3. the pid namespace exits, and enters zap_pid_ns_processes()
, sends a SIGKILL
to everybody (that it expects to be deadly), after which waits for everybody to exit.
4. this kills the FUSE daemon within the pid ns so it might probably by no means reply.
5. complete_signal()
for the FUSE activity that was already exiting ignores the sign, because it has PF_EXITING
.
6. Impasse. With out manually aborting the FUSE connection, issues will dangle endlessly.
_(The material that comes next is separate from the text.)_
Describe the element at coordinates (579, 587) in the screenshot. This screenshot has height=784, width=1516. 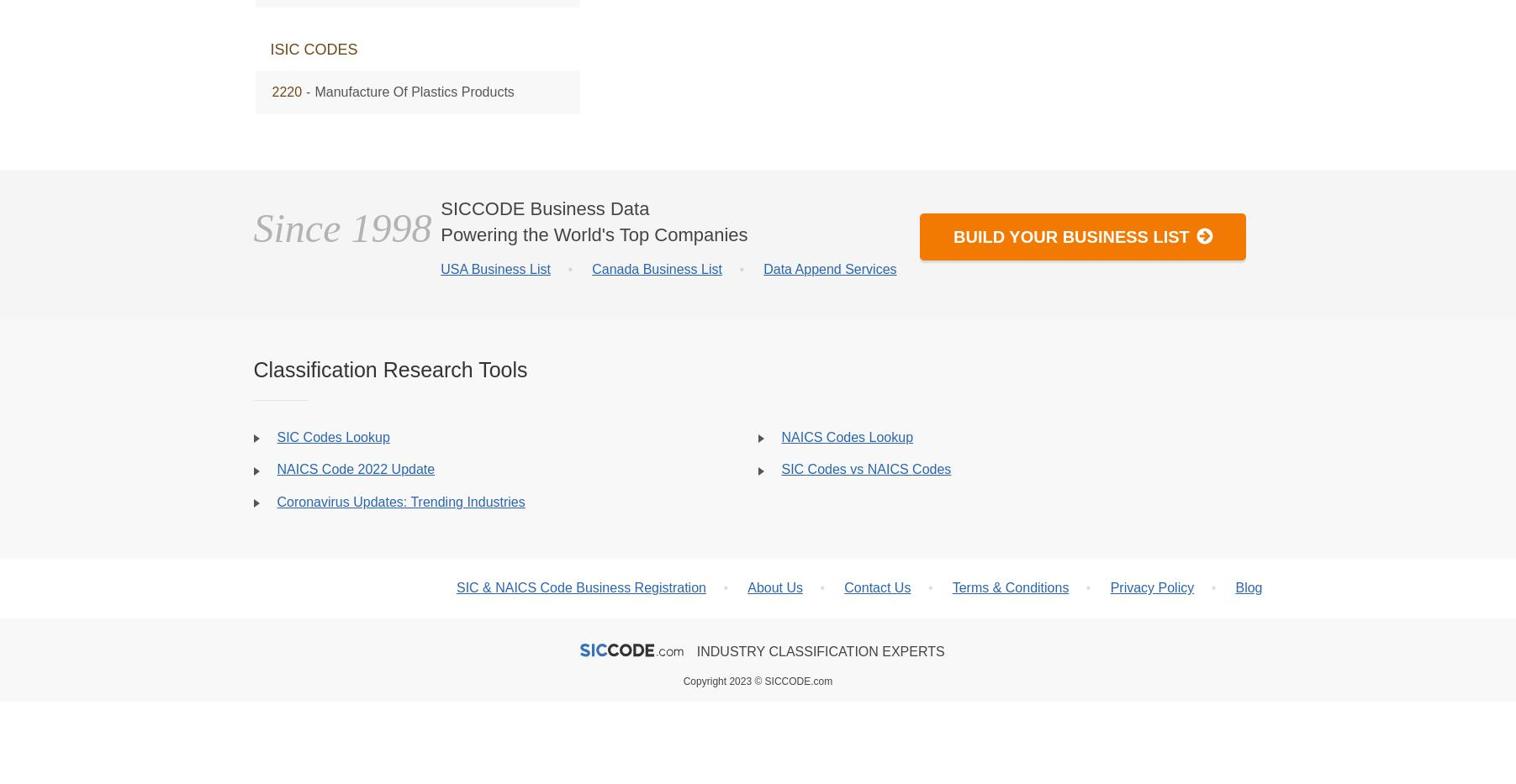
I see `'SIC & NAICS Code Business Registration'` at that location.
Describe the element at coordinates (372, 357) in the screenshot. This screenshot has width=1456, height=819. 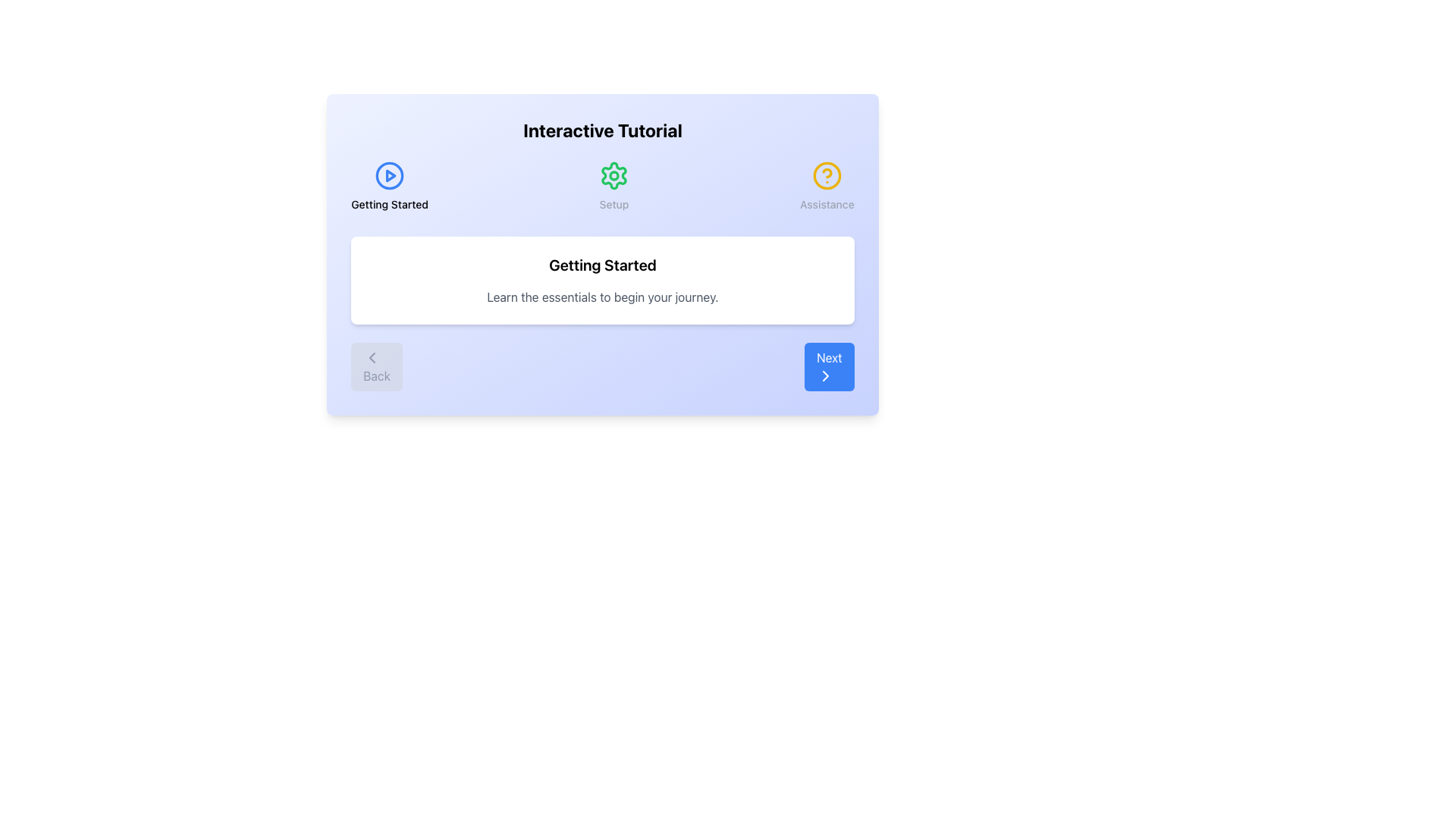
I see `the Chevron Arrow icon representing the backward navigation action on the 'Back' button located at the bottom-left corner of the interactive tutorial interface` at that location.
It doesn’t actually make sense to attend for flushes on this case: the duty is dying, so there’s no one to inform the return code of flush()
to. It additionally seems that this bug can occur with a number of filesystems (something that calls the kernel’s wait code in flush()
, i.e. principally something that talks to one thing outdoors the native kernel).
Particular person filesystems will should be patched within the meantime, for instance the repair for FUSE is here, which was launched on April 23 in Linux 6.3.
Whereas this weblog publish addresses FUSE deadlocks, there are positively points within the nfs code and elsewhere, which now we have not hit in manufacturing but, however nearly actually will. It’s also possible to see it as a symptom of other filesystem bugs. One thing to look out for you probably have a pid namespace that received’t exit.
That is only a small style of the number of unusual points we encounter working containers at scale at Netflix. Our crew is hiring, so please attain out for those who additionally love crimson herrings and kernel deadlocks!